Mistrzowie Polski przygotowania do nadchodzącego sezonu rozpoczęli 17 sierpnia. Od pierwszych dni ze Stelmetem BC Zielona Góra trenuje Thomas Kelati. - Jestem naprawdę podekscytowany z bycia częścią zielonogórskiej drużyny. Jestem pod wrażeniem pięknej hali i zaplecza. Mamy do dyspozycji wszystko, co potrzebne. Już wcześniej wiedziałem sporo o sztabie szkoleniowym i medycznym. To będzie fajna współpraca - przyznał Amerykanin z polskim paszportem.
34-latek przy podpisywaniu kontraktu zrobił rozeznanie o sytuacji w Zielonej Górze. - Rozmawiałem z Saso Filipovskim i Łukaszem Koszarkiem. Znam ich i im ufam. Zawsze, gdy człowiek znajduje się w nowej sytuacji, dobrze jest się dowiedzieć czegoś o nowym miejscu od ludzi, którzy już je znają. Jestem zadowolony ze współpracy z kolegami z zespołu i sztabem szkoleniowym - zdradził.

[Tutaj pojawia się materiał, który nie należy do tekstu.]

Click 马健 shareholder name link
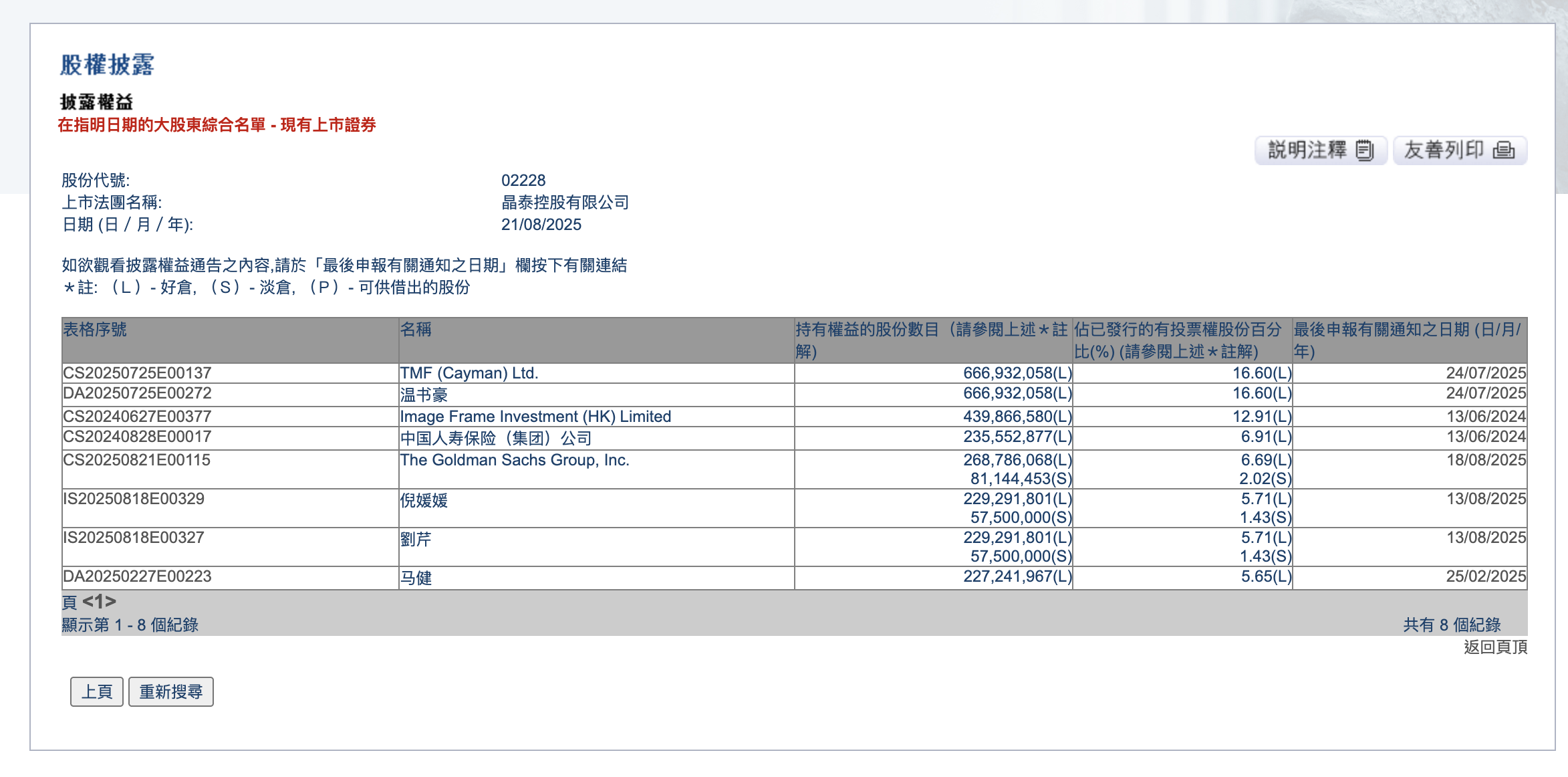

Drużyna prowadzona przez Artura Gronka trenuje w okrojonym składzie - brakuje bowiem reprezentantów Polski oraz Nemanji Djurisicia. - Za nami dopiero pierwszy tydzień treningów. Budujemy drużynę, wzajemnie się poznajemy, naprawdę ciężko pracujemy, by każdy się dobrze rozumiał. Staramy się stworzyć chemię w zespole - powiedział Kelati.
Jak wygląda sytuacja zdrowotna doświadczonego koszykarza? Podczas jednej z konferencji Jure Drakslar nie ukrywał, że Kelati ma problem z kolanami. Zawodnik trenuje już tak samo, jak pozostali koledzy w drużynie. - Sytuacja jest taka sama, jak zwykle. To będzie mój dwunasty sezon, mam już niemal 34 lata. Podczas okresu przygotowawczego są bardzo mocne treningi. Na sezon będę w pełni gotowy - wyjaśnił Amerykanin z polskim paszportem.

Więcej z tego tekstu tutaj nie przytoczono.